**PASSAGE:**
*** Block opens ***

I found an excellent selection of Endo's books at BMV on Bloor Street the other night (heads up for any fans in Toronto of Japanese lit). Because I was enjoying Gessel's translation of Deep River so much, I made a point of looking for other books he'd worked on, and I found a few. Other volumes were translated by other people whose names I can't recall....and some displayed no translation credits at all, not even on the publication info page. I don't know what this means, because clearly the works were translated. If you happen to know why such information is sometimes not provided, I'd be interested in hearing about it. The fact is, I was nervous about buying Japanese lit in translation for which the translator is given no credit. My initial suspicion is that something's gone wrong but the publisher was too broke to commission a second translation by someone better qualified - but that's just a guess and I'd be happy to hear something less...depressing.

(This is my 2nd book for the Awesome Author Challenge.)

Saturday, 1 January 2011

What a difference a decade makes

Friends, Happy New Year! I hope 2011 is all love, happiness, great books, and delicious pie for you - and for me. My new year is already looking good, as I danced into the wee hours and then made delicious banana cream pancakes for brunch. Feeling very hopeful about the Year of the Rabbit!

*** Block closes ***

**RECORDS PROVIDED:**
*** Block opens ***

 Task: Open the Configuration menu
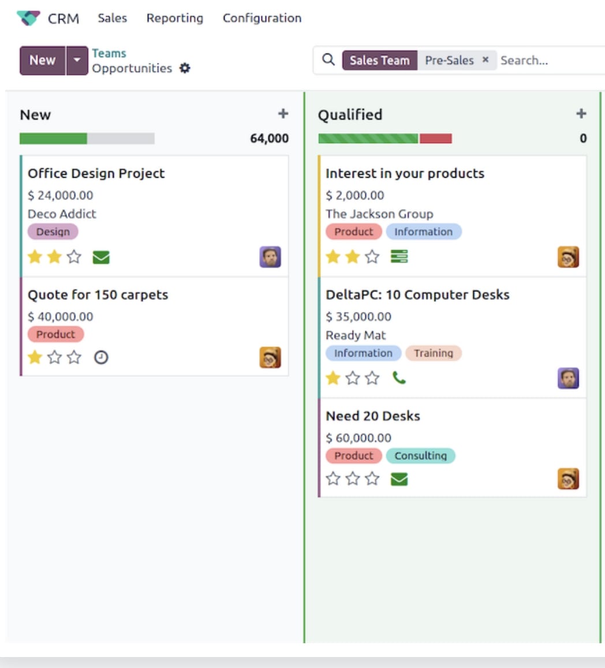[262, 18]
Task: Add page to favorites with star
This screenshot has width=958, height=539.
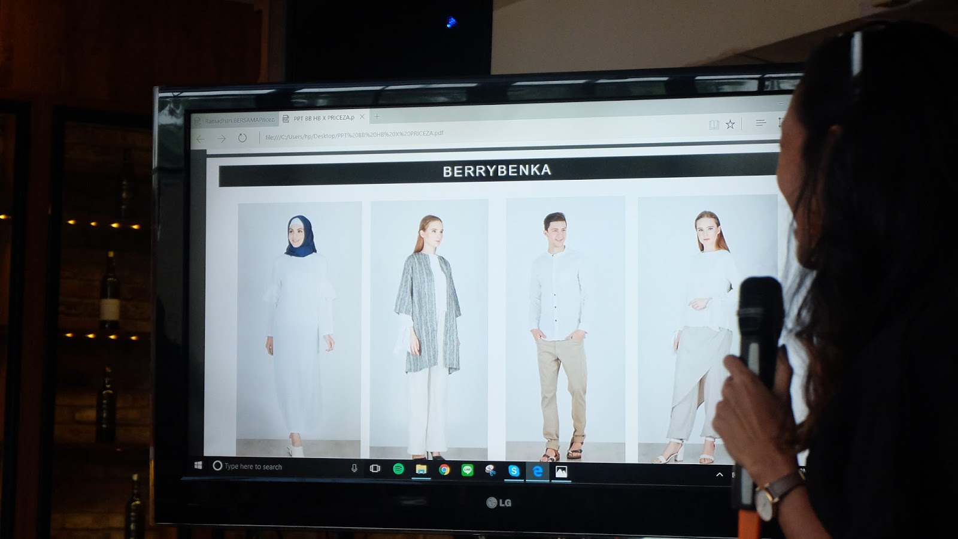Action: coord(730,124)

*** Block closes ***
*** Block opens ***

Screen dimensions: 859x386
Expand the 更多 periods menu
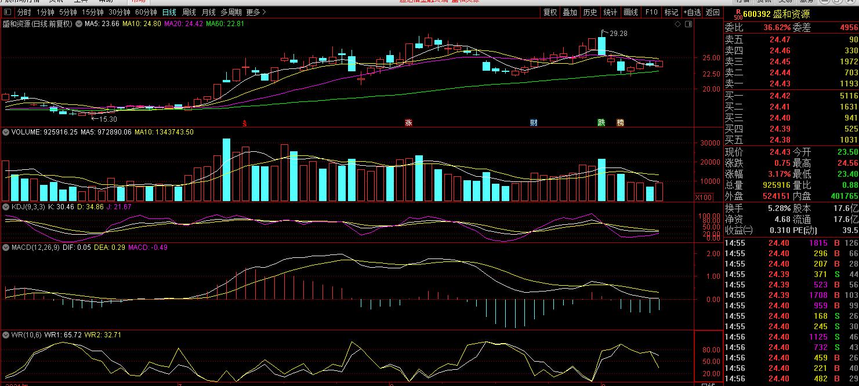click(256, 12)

*** Block closes ***

**TASK LIST:**
1. Summarize the blog passage about Endo's books and the new year in two sentences.
2. Extend the blog passage about Endo's books and the new year, picking up after its final sentence.
The material is not needed for anything here.

**ANSWERS FOR THE TASKS:**
1. At BMV on Bloor Street, the writer found a good selection of Endo's books, looked for others translated by Gessel, and was uneasy that some volumes gave no translator credit at all. In a New Year's post dated January 1, 2011, the writer wishes friends a happy year and says the year began well with late-night dancing and banana cream pancakes for brunch.

2.
Things were already looking promising, though, as the last book I read in 2010 was absolutely stellar - Ian McEwan's On Chesil Beach. And the thing is, I might so easily have never given this book a chance; indeed, I really don't know what inspired me to drop a decade-old prejudice against the man. You see, approximately 10 years ago, while I was in South Korea making lots of money and having nothing to spend it on except books (of which I bought many, many, many), I read McEwan's Amsterdam - and thought it was a huge pile of shit. I straight up loathed that book, although I can't remember why now.

In spite of this festering literary resentment, I somehow managed to pick up On Chesil Beach AND actually read it AND now it's one of my favourite books in recent memory! The writing is so gorgeous, it's unreal. McEwan's delicate and subtle insights into his characters' fears, desires, motivations, and pasts are both humbling and invigorating. There is not one wasted or imperfectly placed word here.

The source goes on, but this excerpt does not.